Sexual Shame: A Series
This piece is part of a series on sexual shame to provide a deeper understanding of where shame comes from, how it affects us mentally, physically, emotionally, and especially sexually, and how we can move past it.
Part 1: Women
On this day (Jan 26, 1998), former President Clinton infamously denied sexual relations with Monica Lewinsky. She was a 22-year-old intern, and he was the most powerful man in the world. And yet, the discourse which followed pinned the burden of blame on Lewinsky. She was labeled both too stupid to realize what she was doing and the woman who had lured the President of the United States away from his wife. The culpability, the public decided, was her’s.
But before the Lewinsky scandal, Anita Hill accused Supreme Court nominee Clarence Thomas of sexual harassment. Like the Lewinsky scandal, this revelation turned the public against Hill. Thomas’ hearings to determine his fitness to serve on the highest court in the land turned into Hill’s trial in the harshest court in the land: the court of public opinion. In the public’s discourse, Hill became an agitator or a liar. Either she made it up for attention and to discredit this man, or the sexual harassment had happened because Hill led him on. The responsibility began and ended with her.
Since the ’90s, we’ve had a significant cultural shift in how we talk about sexual harassment. The Me Too Movement sparked a huge social reckoning as many abusers were outed and stripped from their power and public platforms. Third-wave feminism addressed “slut shaming” and has focused on normalizing and empowering women in their sexuality.
And yet, so many women still report feeling shame about their sexuality.

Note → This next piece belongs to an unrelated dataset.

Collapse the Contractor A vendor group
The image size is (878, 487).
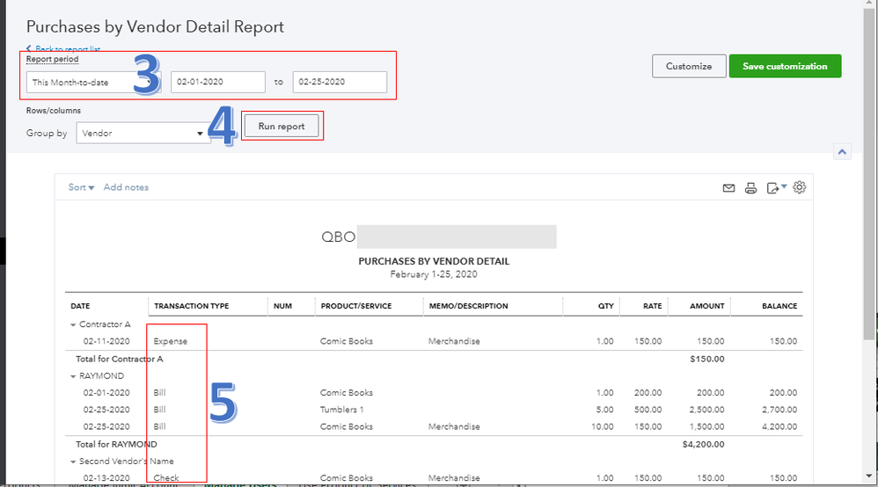pos(74,324)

While the United States has experienced tremendous social growth in recent years, a pervasive undercurrent of puritanical ideology against the female body remains. In healthcare, women are less likely to be accurately diagnosed in a timely manner. Conversations around reproductive health in American classrooms, if any, begin and end with a conversation around the penis. Female pleasure or female consent are afterthoughts if thoughts at all. Diet culture has helped normalize eating disorders across generations of women, and purity culture has successfully shamed women into disconnecting with their innate sexuality.
So comes as no surprise that many women and femme-presenting people feel alienated from their bodies when so much messaging they receive is that their bodies are not their own.
But where do we go from here?
A good starting place is naming the source of your trauma. Shame is like a tree: it branches off into many different parts of your life, and the roots often run deep into your psyche. Growing up, the messaging you receive sticks with you, so understanding this alienation can be the key to unpacking it and moving on.
Growing up in a religious environment can dramatically erode your sense of ownership of your body. A core memory of so many women who grew up in these environments is shame. Forgoing shorts or tank tops or trendy styles in case you cause others to lust or are being told to guard yourself against romantic advances so that you may remain pure for your husband. But for those who remain in evangelical purity environments until marriage, many women cannot overcome the psychological programming that sex is bad and their body, by extent, is too.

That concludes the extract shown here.